Welcome! I am a Researcher in the Document Processing and Understanding group in Microsoft Research.

Short Bio: Kumar H. Chellapilla holds a Ph.D. in Electrical and Computer Engineering from University of California at San Diego. Before joining Microsoft, he worked a Senior Staff Scientist at Natural Selection, Inc. in La Jolla, CA.

He is currently doing research on advanced technologies for document processing and information extraction. His research interests include machine learning, pattern recognition, computer vision, and computational intelligence.

Some of his current projects are described below. For further references try the publications link.

Research

Human Interaction Proofs (papers: NIPS’04, CHI’05, HIP’05, CEAS’05) joint work with Patrice Simard

Human interaction proofs (HIPs) are commonplace on the internet for protecting free online services from abuse by automated scripts/bots. They are challenges designed to be easily solved by humans, while remaining too hard for computers to solve.

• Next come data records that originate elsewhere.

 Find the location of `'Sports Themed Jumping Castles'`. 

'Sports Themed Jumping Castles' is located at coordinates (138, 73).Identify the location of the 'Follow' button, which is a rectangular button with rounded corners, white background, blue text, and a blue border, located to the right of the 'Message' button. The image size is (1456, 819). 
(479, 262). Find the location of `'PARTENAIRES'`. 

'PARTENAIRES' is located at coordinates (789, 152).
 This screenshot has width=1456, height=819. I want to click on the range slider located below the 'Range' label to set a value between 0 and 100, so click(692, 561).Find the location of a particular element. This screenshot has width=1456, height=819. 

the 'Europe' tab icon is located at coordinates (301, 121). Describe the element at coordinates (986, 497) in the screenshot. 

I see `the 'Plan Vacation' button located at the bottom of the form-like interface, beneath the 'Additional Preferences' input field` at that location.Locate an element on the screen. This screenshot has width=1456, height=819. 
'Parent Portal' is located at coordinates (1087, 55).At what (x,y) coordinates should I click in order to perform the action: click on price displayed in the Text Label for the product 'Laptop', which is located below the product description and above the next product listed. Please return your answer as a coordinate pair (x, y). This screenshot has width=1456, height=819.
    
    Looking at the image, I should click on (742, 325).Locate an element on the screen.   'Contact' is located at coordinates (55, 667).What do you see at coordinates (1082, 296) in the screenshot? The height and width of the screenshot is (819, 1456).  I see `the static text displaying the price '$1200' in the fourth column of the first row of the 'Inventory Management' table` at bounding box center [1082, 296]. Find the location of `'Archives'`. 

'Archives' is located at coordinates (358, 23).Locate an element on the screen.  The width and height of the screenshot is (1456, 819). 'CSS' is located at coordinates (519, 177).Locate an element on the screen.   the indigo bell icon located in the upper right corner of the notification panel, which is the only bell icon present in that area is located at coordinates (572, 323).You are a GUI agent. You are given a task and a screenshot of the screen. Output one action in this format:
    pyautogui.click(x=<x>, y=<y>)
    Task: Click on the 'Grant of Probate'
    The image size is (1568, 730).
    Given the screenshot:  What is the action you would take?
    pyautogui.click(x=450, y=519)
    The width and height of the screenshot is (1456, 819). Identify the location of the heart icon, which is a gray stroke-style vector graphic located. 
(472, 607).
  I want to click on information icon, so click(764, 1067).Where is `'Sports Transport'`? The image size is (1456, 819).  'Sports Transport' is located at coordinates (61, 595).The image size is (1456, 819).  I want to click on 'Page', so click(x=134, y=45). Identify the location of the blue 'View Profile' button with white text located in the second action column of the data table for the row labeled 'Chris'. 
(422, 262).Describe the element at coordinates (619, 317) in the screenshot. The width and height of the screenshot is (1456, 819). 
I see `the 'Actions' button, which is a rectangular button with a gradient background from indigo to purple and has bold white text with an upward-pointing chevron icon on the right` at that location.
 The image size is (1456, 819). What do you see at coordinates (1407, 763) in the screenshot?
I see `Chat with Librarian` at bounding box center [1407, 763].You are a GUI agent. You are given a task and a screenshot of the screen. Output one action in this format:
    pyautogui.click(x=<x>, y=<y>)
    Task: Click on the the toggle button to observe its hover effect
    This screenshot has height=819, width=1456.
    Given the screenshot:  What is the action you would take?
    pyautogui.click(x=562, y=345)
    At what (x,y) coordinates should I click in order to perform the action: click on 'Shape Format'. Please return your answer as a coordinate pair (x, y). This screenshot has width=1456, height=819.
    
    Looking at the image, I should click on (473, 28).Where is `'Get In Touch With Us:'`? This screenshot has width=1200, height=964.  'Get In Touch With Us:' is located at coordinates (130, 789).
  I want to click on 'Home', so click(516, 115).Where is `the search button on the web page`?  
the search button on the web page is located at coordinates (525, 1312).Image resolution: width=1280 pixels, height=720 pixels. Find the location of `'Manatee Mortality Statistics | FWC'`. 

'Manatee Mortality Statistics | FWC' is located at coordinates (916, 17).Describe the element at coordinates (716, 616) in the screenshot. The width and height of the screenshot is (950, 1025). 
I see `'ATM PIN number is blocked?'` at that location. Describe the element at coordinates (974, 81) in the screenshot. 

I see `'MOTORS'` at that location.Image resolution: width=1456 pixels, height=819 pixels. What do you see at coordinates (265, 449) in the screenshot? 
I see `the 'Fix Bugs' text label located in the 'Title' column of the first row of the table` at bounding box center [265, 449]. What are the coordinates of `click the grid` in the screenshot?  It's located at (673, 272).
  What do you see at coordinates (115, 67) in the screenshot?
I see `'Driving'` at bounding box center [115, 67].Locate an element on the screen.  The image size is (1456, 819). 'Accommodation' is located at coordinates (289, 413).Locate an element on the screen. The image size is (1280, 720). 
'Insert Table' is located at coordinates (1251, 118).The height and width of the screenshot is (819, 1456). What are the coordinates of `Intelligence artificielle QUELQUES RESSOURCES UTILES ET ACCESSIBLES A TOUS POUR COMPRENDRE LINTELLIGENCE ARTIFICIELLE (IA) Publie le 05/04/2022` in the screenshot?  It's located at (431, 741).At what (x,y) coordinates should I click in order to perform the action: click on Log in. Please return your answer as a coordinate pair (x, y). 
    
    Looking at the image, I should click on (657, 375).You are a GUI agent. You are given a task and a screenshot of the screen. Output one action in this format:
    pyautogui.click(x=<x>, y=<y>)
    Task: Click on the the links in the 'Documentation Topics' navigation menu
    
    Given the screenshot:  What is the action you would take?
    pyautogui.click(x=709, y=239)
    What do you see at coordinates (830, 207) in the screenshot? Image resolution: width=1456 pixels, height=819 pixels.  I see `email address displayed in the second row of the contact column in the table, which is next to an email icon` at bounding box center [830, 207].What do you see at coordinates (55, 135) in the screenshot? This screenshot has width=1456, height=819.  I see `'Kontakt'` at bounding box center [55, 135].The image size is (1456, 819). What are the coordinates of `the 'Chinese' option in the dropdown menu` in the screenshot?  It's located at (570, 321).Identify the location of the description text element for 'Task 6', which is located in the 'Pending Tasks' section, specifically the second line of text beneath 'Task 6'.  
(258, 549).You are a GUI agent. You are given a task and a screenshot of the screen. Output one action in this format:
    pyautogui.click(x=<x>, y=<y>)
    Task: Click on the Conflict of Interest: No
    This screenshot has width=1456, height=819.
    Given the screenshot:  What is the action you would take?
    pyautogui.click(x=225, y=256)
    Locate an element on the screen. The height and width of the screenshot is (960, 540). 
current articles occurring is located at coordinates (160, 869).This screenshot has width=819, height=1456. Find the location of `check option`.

Document Processing and Understanding

Combining Classifiers in a Cascade (papers: DRR’06, DAS’06) joint work with Patrice Simard & Michael Shilman

Conventional approaches to combining classifiers improve accuracy at the cost of increased processing. We propose a novel search based approach to automatically combine multiple classifiers in a cascade to obtain the desired tradeoff between classification speed and classification accuracy. The search procedure only updates the rejection thresholds (one for each constituent classier) in the cascade, consequently no new classifiers are added and no training is necessary. Heuristic methods for finding approximate solutions and branch-and-bound search  for optimal solutions are being explored.

On handwritten/print character recognition such cascade classifiers can generate 5-10x speedup in processing times.

Font Hashing (paper: ICDAR’05) joint work with Patrice Simard & Radoslav Nickolov

A glyph hashing approach for fast  optical character recognition is designed for use  in document conversion applications. The hashing approach is used to not only recognize the character codes but also, size, style (bold, italic, etc), and font name. It can scale to hundreds of fonts and thousands of characters per font.

Owing to its speed, such a hashing approach can complement any existing OCR system by acting as a pre-filter to produce a 4-5 times speedup during document conversion.